[Stored records]
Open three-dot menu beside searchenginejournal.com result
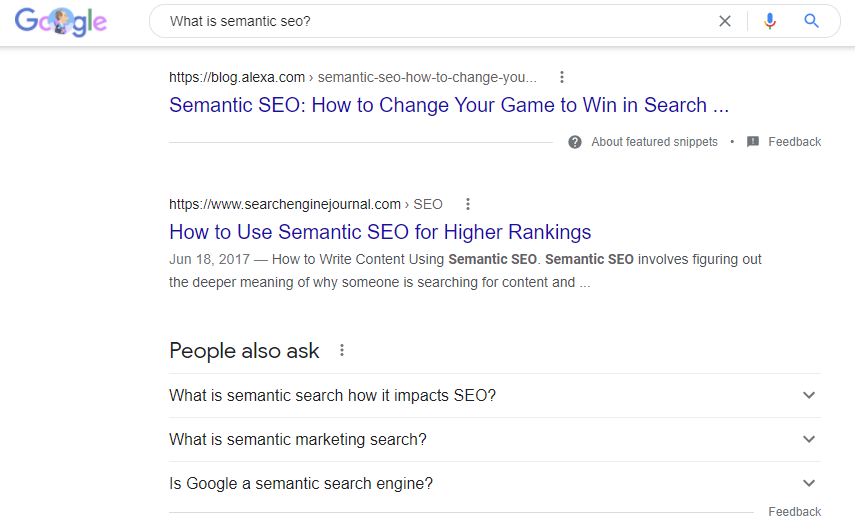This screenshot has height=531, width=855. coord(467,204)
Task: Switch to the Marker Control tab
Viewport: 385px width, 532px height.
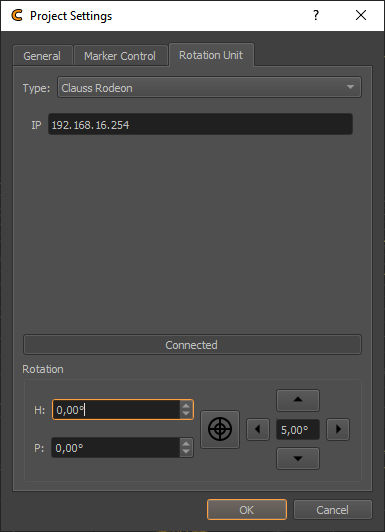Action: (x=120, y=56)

* **TASK DETAILS**
All of the entries must be reproduced exactly, with no pictures kept.

* **SOLUTION**
Open three-dot menu beside searchenginejournal.com result
This screenshot has height=531, width=855. coord(467,204)
Task: Switch to the Marker Control tab
Viewport: 385px width, 532px height.
Action: (x=120, y=56)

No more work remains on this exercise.